Signed-off-by: Petri Latvala <petri.latvala at intel.com>
Cc: Arkadiusz Hiler <arkadiusz.hiler at intel.com>
Cc: Martin Peres <martin.peres at linux.intel.com>
Cc: Tomi Sarvela <tomi.p.sarvela at intel.com>
---
 meson.build        |   1 +
 meson_options.txt  |   6 +++
 runner/executor.c  | 104 +++++++++++++++++++++++++++++++++++++++++++++
 runner/meson.build |  12 +++++-
 runner/settings.c  |   3 ++
 runner/settings.h  |   5 ++-
 6 files changed, 128 insertions(+), 3 deletions(-)

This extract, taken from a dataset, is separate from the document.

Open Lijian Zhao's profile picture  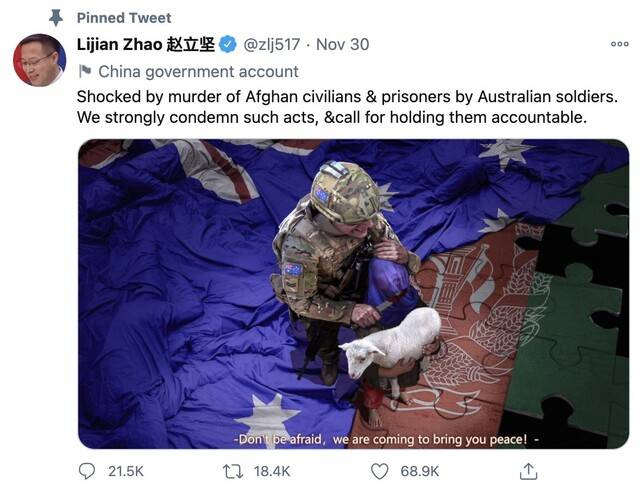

diff --git a/meson.build b/meson.build
index 469723dc..a9fc0999 100644
--- a/meson.build
+++ b/meson.build
@@ -86,6 +86,7 @@ build_tests = get_option('build_tests')
 with_libdrm = get_option('with_libdrm')
 with_libunwind = get_option('with_libunwind')
 build_runner = get_option('build_runner')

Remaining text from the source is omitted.